§ **Instructions to follow**
Find the lines of data that contain the string "Check", then list them.

◆ ◆ ◆ ◆

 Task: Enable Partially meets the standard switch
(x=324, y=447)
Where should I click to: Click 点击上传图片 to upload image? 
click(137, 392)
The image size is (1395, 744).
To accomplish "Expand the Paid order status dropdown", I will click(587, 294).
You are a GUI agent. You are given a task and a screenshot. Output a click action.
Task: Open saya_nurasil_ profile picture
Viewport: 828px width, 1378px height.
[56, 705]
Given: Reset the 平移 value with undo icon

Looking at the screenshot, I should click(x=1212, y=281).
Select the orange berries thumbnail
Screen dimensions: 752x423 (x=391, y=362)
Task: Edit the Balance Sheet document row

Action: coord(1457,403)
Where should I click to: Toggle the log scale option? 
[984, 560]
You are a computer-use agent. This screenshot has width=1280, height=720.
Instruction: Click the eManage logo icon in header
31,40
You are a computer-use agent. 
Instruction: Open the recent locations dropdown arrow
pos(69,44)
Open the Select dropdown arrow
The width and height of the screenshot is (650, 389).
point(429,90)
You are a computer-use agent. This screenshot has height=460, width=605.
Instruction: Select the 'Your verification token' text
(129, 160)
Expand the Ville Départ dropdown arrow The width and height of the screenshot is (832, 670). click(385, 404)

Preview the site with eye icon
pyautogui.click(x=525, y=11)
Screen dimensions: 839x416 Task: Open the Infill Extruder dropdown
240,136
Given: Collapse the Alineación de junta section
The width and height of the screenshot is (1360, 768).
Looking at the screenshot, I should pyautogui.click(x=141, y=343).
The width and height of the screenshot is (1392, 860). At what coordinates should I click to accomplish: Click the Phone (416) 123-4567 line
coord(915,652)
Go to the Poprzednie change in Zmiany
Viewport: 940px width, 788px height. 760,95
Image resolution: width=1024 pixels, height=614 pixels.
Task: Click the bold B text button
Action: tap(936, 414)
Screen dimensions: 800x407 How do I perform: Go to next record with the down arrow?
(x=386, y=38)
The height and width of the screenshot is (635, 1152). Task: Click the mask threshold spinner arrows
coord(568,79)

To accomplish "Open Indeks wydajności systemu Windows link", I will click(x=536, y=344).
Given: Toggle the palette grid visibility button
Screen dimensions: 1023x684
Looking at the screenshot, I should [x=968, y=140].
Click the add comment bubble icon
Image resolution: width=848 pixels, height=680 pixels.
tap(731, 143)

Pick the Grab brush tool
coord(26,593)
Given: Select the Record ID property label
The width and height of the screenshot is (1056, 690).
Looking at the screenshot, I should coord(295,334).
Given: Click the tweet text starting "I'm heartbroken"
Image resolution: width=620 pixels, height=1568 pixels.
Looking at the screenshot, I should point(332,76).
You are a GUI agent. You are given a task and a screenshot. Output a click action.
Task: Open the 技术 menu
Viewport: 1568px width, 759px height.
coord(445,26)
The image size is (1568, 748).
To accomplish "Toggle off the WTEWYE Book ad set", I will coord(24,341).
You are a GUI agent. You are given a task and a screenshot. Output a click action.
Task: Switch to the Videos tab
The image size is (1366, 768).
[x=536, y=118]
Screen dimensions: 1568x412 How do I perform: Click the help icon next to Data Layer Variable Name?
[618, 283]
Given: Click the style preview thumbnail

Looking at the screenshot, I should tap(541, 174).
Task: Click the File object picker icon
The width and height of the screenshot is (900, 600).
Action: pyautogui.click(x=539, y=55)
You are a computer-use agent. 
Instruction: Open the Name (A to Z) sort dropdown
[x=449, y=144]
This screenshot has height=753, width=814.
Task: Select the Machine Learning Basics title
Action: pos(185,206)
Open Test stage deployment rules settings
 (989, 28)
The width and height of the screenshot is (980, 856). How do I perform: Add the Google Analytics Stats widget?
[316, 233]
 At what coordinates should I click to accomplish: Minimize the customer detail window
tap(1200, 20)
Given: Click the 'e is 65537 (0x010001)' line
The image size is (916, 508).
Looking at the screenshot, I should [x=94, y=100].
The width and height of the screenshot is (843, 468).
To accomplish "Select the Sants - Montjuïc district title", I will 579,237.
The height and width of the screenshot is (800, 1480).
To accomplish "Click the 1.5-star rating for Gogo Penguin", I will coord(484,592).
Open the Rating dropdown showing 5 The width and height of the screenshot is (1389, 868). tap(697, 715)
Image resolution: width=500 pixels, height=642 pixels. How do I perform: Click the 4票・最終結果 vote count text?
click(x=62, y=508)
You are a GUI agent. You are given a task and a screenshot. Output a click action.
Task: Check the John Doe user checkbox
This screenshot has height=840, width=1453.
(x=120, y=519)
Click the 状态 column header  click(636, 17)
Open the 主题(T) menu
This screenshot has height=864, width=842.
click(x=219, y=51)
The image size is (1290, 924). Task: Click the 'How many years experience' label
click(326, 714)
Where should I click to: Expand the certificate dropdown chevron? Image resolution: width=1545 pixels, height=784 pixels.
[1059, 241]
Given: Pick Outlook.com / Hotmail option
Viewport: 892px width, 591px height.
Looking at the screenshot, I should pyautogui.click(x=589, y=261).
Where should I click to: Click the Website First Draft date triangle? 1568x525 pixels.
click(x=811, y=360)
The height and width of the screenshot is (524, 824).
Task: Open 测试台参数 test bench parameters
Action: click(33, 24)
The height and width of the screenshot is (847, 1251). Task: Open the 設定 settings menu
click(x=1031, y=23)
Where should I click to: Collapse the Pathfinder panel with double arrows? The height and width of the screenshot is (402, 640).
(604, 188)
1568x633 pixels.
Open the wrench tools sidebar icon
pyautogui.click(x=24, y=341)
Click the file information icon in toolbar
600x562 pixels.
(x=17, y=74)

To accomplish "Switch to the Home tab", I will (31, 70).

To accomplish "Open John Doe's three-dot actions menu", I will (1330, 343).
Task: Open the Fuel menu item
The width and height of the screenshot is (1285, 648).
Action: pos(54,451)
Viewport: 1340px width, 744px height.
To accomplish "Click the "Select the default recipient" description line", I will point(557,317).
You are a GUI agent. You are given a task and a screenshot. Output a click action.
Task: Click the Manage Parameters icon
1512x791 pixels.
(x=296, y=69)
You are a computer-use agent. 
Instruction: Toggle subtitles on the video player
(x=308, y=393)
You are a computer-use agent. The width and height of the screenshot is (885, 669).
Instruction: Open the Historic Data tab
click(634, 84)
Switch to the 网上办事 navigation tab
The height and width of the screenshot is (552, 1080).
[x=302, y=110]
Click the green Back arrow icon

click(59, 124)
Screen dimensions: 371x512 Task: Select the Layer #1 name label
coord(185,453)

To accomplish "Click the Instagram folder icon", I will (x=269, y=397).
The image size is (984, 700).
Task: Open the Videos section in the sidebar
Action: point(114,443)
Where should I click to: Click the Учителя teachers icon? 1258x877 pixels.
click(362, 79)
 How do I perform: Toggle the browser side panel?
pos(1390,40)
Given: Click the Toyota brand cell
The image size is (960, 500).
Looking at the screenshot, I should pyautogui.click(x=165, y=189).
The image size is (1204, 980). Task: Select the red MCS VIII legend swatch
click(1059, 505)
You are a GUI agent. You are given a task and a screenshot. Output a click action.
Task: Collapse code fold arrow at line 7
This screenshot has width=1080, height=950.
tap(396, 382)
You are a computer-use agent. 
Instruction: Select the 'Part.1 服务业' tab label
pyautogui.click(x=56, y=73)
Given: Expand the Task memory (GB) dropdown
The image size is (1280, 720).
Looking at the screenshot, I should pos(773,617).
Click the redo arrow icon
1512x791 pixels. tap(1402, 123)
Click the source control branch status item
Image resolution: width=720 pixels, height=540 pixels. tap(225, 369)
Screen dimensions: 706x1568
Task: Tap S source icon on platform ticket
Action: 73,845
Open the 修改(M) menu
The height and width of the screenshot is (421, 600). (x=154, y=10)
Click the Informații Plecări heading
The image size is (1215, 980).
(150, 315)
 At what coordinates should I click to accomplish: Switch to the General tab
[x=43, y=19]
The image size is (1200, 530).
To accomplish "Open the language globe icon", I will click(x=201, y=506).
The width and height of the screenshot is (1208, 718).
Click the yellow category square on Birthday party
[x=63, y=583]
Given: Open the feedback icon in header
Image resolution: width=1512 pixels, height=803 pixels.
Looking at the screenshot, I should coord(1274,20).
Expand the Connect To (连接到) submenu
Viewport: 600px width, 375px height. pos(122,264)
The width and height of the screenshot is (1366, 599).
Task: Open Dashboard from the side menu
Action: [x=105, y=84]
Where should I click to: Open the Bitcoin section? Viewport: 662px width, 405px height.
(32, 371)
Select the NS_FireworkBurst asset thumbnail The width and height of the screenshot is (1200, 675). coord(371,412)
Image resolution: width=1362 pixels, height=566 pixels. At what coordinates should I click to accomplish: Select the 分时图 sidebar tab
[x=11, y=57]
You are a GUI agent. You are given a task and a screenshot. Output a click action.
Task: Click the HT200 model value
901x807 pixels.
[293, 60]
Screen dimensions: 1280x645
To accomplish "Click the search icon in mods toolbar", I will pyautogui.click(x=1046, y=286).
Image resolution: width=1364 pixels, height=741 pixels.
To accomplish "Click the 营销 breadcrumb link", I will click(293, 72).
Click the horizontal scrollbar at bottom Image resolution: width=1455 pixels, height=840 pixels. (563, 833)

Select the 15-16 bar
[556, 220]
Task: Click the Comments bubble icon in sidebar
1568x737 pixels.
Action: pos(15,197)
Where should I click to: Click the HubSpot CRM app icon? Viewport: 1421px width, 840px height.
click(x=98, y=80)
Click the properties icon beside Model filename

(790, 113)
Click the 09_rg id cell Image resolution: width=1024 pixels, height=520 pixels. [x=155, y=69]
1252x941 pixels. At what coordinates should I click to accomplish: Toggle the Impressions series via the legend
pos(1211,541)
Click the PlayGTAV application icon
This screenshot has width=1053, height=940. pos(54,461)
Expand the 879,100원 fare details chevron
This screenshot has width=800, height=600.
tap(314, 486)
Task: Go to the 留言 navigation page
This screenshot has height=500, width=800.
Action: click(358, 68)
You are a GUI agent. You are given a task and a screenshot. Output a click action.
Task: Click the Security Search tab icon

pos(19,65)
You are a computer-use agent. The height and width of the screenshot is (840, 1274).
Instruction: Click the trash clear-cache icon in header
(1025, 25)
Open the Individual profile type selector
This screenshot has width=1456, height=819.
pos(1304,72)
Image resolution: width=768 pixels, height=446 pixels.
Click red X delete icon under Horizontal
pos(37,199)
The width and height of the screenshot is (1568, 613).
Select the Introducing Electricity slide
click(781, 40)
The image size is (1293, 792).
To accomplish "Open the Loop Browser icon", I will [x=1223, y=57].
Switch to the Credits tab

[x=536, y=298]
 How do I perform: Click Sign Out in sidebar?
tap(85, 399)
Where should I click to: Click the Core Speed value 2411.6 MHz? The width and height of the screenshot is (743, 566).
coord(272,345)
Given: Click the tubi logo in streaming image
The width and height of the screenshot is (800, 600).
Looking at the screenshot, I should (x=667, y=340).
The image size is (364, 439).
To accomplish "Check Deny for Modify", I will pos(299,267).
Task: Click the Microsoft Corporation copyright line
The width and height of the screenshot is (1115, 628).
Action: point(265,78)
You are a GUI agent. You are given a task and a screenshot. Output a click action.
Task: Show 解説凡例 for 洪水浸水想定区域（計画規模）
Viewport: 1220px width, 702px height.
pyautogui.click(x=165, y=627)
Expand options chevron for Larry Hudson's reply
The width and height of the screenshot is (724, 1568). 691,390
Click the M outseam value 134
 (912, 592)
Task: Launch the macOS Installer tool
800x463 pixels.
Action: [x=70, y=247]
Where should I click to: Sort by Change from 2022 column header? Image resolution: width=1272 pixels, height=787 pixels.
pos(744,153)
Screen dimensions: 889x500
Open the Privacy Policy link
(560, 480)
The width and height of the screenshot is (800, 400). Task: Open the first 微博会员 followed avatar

◆ ◆ ◆ ◆

§ **Reply to the exercise**
Task: Check the John Doe user checkbox
To accomplish "Check Deny for Modify", I will pos(299,267).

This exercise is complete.